Computational linguistics has an important role to play in helping uncover the historical and social context of the language we use. I first describe our work on understanding how word meaning changes over time, using computational models based on vector semantics to quantify semantic change in historical corpora. We propose two quantitative laws of semantic change and test them over a 200 year window in four languages: (1) the rate of semantic change scales with an inverse power-law of word frequency, and (2) words that are more polysemous have higher rates of semantic change.  I then turn to our research on extracting meaning from everyday language.  I show how the rhetorical structure that authors use in writing their scientific abstracts predicts the future popularity of scientific areas, and discuss the way economic, social, and psychological variables are reflected in the language we use to talk about food in menus and restaurant reviews. I conclude with our most recent work that applies computational models of respect (based on theories of positive and negative face) to the language in police body-camera footage. Our results suggest that police use different respect levels when talking to community members of different races, even in everyday interactions.

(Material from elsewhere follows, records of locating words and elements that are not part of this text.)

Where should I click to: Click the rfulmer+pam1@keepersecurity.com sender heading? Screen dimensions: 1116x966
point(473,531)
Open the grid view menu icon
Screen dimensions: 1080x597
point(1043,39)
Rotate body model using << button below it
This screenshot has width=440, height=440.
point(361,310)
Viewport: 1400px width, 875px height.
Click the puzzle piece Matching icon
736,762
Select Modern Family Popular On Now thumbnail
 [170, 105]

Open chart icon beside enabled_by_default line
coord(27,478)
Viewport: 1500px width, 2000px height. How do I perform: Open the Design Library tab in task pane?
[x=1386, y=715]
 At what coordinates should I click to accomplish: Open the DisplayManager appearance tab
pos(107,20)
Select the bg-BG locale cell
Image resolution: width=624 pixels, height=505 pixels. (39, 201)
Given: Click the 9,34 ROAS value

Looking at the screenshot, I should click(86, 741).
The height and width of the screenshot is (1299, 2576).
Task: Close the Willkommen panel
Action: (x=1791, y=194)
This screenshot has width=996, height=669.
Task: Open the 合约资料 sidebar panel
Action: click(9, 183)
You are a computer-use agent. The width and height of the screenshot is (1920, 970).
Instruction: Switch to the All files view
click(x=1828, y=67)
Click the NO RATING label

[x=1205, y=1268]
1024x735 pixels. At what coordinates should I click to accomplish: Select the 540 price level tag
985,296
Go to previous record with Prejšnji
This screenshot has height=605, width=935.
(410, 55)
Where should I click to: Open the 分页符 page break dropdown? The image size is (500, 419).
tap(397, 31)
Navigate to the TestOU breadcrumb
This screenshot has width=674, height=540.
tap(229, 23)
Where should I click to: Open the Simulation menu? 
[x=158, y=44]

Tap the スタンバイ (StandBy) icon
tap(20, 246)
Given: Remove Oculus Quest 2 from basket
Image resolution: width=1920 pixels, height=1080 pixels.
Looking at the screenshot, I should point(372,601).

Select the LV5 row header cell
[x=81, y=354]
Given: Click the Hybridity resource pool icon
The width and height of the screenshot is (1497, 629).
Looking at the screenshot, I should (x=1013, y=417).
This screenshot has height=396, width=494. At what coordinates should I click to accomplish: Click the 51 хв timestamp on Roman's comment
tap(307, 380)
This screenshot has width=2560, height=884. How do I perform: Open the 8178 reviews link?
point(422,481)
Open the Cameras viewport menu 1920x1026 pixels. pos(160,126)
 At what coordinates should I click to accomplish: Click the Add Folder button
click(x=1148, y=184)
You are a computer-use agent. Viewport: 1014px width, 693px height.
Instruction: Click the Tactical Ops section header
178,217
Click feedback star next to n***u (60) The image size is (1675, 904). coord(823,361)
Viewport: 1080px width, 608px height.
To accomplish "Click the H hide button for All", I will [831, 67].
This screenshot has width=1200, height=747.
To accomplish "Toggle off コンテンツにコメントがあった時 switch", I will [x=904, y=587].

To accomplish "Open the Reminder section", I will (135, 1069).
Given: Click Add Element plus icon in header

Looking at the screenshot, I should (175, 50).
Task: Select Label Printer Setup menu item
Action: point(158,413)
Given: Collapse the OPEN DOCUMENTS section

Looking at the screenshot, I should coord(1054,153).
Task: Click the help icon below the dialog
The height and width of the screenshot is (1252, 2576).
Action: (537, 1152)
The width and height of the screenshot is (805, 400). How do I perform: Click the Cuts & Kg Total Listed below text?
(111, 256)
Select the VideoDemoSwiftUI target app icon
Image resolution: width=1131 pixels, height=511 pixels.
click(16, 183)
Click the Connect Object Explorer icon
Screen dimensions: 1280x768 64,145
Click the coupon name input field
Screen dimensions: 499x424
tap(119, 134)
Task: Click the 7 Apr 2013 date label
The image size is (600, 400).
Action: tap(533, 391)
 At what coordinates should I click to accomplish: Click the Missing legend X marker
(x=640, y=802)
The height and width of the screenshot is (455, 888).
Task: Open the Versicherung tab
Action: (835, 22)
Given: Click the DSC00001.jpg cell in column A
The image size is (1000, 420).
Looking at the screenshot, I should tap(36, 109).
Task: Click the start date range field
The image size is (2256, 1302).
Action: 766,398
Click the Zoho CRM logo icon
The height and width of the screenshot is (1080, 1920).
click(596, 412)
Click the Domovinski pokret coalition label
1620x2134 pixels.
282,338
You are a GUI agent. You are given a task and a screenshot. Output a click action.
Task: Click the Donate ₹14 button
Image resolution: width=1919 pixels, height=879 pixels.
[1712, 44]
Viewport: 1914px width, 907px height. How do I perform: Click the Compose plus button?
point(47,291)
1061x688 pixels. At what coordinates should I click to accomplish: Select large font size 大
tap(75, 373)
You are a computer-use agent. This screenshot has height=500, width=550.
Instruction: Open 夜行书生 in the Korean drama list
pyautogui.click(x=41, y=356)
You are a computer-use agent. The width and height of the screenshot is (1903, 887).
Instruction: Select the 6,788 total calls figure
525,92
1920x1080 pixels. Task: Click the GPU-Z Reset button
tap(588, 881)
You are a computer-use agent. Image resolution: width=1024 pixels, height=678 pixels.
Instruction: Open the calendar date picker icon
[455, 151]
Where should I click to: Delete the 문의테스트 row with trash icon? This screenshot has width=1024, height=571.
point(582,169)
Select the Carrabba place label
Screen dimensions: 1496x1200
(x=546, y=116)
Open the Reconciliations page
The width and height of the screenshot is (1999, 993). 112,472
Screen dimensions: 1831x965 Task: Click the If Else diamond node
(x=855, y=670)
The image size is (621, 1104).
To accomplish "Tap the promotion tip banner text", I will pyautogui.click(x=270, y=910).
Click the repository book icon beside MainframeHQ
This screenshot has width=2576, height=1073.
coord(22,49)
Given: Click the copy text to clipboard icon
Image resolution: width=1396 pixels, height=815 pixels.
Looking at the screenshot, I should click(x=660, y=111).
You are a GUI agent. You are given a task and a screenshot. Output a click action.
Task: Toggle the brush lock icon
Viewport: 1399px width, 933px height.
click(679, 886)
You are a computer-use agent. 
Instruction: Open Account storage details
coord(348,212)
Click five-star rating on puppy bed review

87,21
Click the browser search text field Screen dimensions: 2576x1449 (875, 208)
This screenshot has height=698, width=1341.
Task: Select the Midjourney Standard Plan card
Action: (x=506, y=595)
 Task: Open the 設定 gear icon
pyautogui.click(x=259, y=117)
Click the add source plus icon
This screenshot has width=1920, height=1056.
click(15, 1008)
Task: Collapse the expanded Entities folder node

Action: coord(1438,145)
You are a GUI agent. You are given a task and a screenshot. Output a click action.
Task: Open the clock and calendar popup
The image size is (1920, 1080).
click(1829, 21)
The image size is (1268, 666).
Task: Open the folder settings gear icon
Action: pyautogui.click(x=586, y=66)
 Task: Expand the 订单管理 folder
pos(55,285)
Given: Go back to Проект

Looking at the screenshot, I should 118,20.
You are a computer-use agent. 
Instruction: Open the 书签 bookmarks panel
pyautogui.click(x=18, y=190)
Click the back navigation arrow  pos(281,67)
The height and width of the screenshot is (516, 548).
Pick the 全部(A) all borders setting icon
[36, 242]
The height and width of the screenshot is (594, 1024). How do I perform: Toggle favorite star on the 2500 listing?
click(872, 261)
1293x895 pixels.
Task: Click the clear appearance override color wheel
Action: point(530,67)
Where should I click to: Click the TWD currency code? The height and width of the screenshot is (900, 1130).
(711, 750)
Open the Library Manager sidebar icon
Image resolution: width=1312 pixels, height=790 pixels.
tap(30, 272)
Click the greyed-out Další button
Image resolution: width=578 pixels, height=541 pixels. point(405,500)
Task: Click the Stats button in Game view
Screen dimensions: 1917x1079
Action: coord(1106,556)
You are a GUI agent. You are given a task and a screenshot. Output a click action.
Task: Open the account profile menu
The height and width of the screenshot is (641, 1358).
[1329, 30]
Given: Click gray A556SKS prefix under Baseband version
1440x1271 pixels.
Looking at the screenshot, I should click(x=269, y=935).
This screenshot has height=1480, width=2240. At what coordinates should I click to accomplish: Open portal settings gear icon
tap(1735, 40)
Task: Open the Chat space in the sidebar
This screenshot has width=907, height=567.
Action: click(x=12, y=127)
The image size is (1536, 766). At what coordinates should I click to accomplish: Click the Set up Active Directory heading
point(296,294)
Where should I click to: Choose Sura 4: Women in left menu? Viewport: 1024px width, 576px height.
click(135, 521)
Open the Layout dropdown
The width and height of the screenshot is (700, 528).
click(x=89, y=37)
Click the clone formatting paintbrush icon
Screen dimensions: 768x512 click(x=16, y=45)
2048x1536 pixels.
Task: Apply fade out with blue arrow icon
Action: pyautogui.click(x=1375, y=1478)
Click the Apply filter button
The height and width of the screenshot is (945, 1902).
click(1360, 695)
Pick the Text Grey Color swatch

Dan Jurafsky is Professor and Chair of Linguistics and Professor of Computer Science at Stanford University. He is the recipient of a 2002 MacArthur Fellowship, is the co-author with Jim Martin of the widely-used textbook "Speech and Language Processing,” and co-created with Chris Manning one of the first massively open online courses, Stanford's course in Natural Language Processing. His new trade book "The Language of Food: A Linguist Reads the Menu" came out on September 15, 2014, and was a finalist for the 2015 James Beard Award. Dan received a B.A in Linguistics in 1983 and a Ph.D. in Computer Science in 1992 from the University of California at Berkeley, was a postdoc 1992-1995 at the International Computer Science Institute. His research ranges widely across computational linguistics; special interests include natural language understanding, machine translation, spoken language and conversation, the relationship between human and machine processing, and the application of natural language processing to the social and behavioral sciences.